OBJECTIVE: In the records from the line with "This screenshot has width=143, height=254." to the line with "pyautogui.click(x=462, y=239)", switch "dropdown" to "menu" and give those lines again with nothing else changed, leaving out the pictures.

EXERCISE MATERIALS:
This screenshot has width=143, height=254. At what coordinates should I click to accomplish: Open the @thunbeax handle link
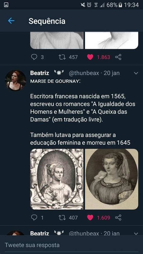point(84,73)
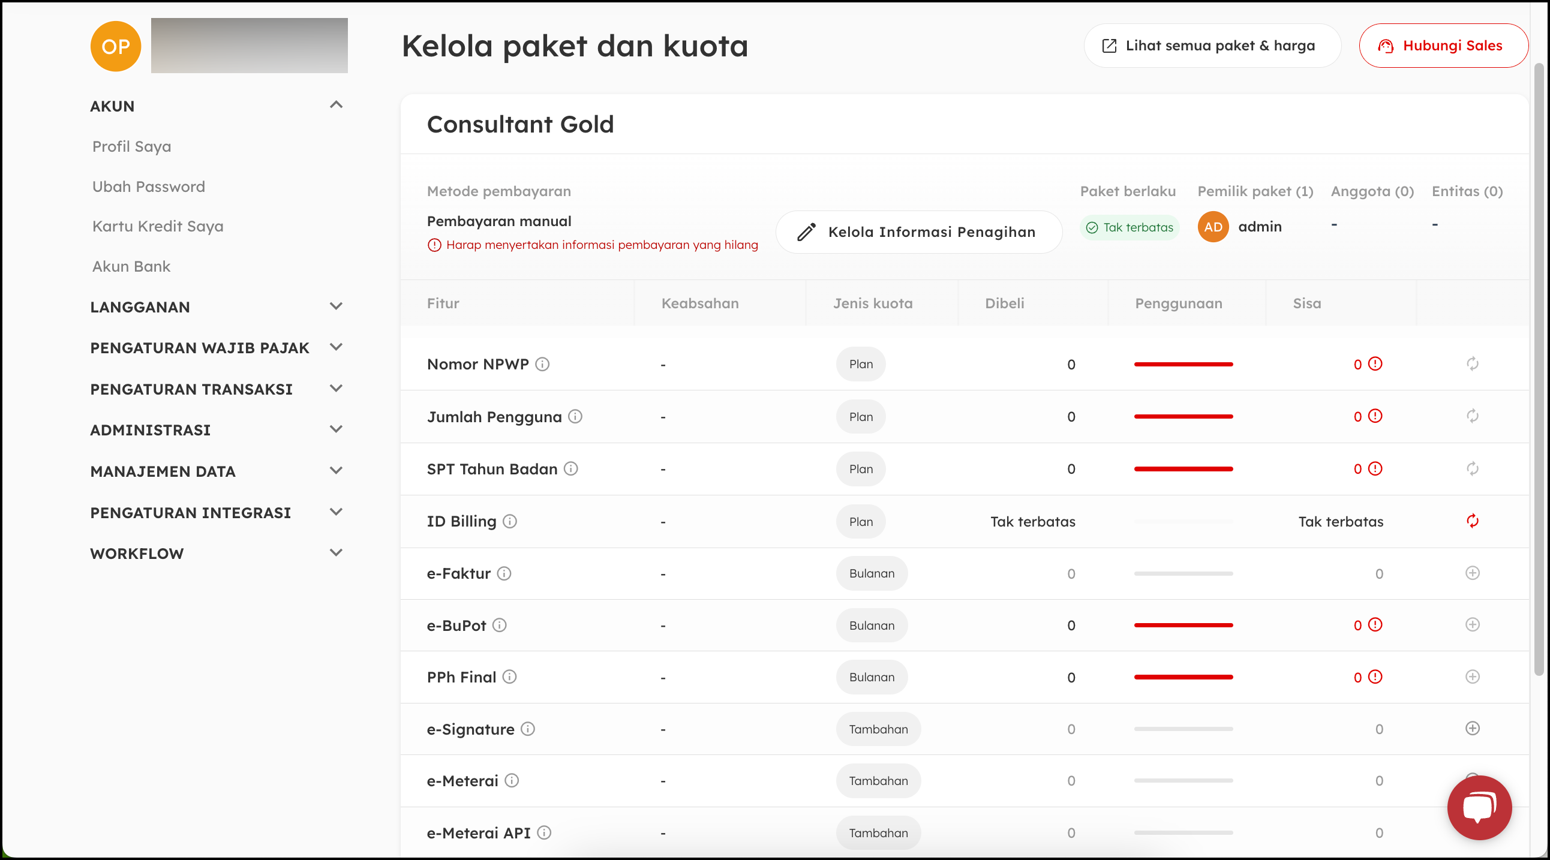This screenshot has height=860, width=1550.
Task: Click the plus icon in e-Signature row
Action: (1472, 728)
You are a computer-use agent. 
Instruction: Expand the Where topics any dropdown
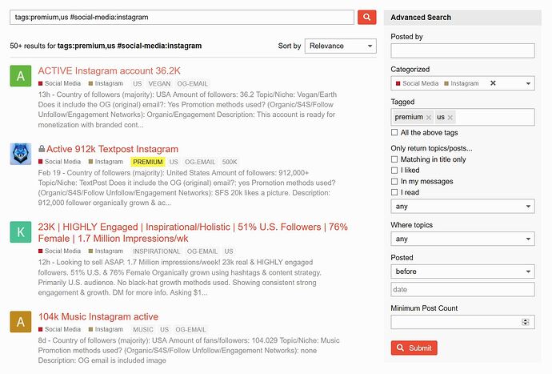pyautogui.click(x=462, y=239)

* * *

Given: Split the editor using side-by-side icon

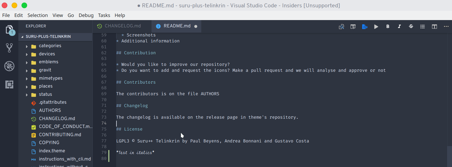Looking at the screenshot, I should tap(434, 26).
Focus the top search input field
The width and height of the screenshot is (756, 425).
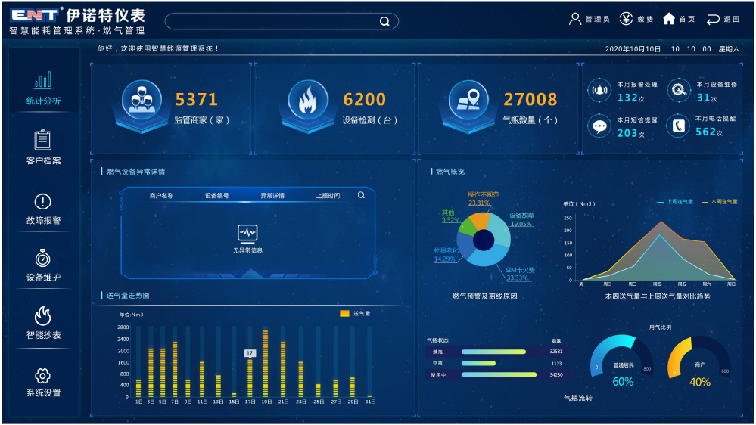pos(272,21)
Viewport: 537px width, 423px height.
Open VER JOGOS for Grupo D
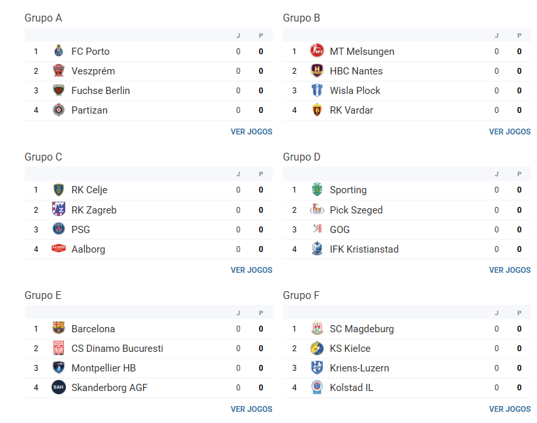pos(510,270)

EXERCISE SOLUTION:
This screenshot has width=143, height=254. At what coordinates should I click to accomplish: Open the @thunbeax handle link
point(84,73)
This screenshot has height=860, width=1550.
Task: Click the plus icon in e-Signature row
Action: (1472, 728)
You are a computer-use agent. 
Instruction: Expand the Where topics any menu
pyautogui.click(x=462, y=239)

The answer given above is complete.